▸ **Description of the task**: Rewrite only the records starting with the line that contains "Select page 2" and going on through the line that contains "point(969,711)", requests included. Multiply each click coordinate in the answers by 1.7 and round to whole numbers, with halves rounded up.

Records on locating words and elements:
---------------
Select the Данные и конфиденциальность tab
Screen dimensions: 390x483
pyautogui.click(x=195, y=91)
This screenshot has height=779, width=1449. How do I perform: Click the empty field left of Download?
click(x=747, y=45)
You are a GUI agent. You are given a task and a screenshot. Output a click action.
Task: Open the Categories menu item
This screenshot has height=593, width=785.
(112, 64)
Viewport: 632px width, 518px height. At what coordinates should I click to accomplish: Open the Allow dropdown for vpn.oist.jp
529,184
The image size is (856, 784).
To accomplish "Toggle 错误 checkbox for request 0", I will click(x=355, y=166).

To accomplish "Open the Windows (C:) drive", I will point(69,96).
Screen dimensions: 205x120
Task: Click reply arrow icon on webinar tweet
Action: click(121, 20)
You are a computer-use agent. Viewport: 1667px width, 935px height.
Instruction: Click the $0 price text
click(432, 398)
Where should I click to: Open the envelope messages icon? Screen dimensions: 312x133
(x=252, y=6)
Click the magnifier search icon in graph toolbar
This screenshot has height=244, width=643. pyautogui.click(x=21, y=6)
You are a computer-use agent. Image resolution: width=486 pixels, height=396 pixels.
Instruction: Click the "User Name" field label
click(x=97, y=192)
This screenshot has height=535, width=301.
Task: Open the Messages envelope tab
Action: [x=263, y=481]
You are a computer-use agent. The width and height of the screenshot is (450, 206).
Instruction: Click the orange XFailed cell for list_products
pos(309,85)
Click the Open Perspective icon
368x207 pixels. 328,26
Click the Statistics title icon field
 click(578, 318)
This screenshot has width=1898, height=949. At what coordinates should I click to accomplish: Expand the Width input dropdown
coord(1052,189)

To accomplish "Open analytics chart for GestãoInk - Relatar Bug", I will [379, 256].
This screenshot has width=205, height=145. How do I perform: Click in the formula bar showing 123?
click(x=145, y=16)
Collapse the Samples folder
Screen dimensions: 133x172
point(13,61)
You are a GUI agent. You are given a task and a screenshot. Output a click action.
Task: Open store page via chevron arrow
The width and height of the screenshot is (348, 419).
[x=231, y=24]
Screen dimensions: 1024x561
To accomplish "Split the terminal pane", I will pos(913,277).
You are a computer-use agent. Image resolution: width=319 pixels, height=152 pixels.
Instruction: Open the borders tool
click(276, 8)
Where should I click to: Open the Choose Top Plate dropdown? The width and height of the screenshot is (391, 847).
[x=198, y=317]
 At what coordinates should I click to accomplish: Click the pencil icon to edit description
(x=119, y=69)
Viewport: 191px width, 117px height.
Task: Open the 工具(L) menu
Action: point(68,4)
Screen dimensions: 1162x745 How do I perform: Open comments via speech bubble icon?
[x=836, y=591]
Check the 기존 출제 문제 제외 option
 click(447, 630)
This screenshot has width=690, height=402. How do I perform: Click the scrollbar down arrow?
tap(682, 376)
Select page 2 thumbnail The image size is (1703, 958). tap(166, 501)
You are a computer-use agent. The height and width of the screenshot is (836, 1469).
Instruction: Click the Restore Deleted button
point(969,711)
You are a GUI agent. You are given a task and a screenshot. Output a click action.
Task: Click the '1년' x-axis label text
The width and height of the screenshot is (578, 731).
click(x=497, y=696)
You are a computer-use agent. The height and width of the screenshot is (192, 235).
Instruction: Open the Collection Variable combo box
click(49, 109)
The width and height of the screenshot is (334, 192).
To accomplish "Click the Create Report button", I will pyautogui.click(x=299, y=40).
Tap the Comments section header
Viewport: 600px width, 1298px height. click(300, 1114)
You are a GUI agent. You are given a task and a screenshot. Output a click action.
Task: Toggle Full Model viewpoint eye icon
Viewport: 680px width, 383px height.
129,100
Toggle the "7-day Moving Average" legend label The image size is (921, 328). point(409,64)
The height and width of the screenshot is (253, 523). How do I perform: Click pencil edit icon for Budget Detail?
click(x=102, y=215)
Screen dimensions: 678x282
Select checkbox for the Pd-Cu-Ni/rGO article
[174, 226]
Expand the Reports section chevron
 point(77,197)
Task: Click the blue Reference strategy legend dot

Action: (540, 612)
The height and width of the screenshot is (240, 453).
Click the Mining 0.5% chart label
---------------
▸ **Response to this task**:
Select page 2 thumbnail The image size is (1703, 958). tap(282, 852)
You are a computer-use agent. The height and width of the screenshot is (836, 1469).
Instruction: Click the Restore Deleted button
point(1647,1209)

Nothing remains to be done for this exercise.